Search the listing below for the string "showing" and show each line that contains it.

» RECORDS PROVIDED:
Content starts

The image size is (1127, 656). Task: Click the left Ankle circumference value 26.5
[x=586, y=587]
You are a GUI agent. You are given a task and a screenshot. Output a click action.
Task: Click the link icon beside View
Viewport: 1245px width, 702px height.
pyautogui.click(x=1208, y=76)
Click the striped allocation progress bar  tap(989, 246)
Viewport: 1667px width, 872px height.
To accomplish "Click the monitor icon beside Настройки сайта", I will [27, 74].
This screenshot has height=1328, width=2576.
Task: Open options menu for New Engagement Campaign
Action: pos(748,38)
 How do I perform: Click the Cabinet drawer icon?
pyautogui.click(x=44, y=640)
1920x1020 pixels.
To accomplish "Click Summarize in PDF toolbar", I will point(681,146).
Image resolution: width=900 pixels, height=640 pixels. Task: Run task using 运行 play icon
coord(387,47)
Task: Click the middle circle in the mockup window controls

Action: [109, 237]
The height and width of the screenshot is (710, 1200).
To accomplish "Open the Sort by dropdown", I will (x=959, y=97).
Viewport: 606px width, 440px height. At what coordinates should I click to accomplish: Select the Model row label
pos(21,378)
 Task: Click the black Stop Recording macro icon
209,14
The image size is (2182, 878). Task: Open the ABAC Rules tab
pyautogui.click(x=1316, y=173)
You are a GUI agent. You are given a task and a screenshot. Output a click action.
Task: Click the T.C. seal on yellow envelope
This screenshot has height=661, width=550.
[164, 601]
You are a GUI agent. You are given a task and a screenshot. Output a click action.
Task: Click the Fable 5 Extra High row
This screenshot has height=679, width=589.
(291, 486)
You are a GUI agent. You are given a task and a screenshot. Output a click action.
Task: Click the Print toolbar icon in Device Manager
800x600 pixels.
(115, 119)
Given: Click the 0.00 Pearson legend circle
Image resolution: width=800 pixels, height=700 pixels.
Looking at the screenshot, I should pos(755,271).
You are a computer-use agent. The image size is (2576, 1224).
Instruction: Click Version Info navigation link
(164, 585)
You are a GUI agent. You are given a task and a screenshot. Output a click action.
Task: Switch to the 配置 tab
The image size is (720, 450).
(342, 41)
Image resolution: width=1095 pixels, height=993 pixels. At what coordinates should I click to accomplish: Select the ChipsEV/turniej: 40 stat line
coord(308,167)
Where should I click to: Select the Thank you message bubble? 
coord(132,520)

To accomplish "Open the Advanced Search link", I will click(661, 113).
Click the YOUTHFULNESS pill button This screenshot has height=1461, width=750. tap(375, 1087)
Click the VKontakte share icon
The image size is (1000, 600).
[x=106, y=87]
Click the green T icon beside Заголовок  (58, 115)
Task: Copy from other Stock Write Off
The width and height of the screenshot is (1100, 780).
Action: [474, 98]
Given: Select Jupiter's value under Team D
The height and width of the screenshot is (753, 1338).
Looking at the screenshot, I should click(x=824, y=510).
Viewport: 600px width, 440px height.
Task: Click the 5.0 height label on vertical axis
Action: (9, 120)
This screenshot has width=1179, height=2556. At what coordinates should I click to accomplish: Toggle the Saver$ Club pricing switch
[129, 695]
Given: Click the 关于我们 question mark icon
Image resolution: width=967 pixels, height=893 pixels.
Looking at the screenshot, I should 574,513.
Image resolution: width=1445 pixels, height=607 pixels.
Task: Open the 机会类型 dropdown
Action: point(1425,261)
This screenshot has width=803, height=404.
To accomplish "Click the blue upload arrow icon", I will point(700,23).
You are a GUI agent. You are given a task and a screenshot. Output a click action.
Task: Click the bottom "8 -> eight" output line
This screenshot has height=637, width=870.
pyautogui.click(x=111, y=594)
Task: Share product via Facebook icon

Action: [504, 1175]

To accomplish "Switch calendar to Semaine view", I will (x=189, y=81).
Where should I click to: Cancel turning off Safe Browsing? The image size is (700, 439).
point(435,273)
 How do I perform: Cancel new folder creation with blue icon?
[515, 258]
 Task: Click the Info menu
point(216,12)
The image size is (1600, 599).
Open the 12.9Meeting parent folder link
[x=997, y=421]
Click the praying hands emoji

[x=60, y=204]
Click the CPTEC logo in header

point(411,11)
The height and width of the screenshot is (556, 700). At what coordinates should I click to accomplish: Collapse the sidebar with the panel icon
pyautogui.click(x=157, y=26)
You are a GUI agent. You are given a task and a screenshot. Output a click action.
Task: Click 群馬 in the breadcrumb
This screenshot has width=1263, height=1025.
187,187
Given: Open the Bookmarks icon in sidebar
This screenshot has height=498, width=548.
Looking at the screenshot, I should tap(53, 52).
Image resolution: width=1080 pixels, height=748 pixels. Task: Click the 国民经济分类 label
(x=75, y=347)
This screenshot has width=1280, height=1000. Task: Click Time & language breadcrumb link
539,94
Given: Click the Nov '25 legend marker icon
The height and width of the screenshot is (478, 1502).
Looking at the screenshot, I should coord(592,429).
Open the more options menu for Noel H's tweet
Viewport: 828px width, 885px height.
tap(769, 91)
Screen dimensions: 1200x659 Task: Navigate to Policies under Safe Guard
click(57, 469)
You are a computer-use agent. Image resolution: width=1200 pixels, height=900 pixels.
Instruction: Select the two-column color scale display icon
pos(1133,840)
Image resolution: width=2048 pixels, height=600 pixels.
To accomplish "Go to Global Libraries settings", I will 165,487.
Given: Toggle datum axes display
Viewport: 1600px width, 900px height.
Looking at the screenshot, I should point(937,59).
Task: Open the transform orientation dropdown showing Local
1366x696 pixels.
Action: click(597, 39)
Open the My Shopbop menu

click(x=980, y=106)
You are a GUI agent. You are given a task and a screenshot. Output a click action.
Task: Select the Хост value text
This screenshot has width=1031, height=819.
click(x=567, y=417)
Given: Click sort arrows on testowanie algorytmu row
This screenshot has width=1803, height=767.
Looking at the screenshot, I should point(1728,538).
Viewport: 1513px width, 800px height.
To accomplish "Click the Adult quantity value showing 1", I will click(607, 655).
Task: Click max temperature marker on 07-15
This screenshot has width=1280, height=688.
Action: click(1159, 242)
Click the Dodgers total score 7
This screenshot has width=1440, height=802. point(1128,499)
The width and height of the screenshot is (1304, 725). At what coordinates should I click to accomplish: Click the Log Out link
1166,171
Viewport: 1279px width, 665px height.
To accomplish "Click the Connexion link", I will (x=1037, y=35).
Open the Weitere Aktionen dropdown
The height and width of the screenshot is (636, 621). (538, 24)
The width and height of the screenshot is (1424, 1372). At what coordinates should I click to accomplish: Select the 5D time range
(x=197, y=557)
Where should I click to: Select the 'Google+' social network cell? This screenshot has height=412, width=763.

Content ends

» SOLUTION FOR THIS EXERCISE:
Task: Open the transform orientation dropdown showing Local
To accomplish "Click the Adult quantity value showing 1", I will click(607, 655).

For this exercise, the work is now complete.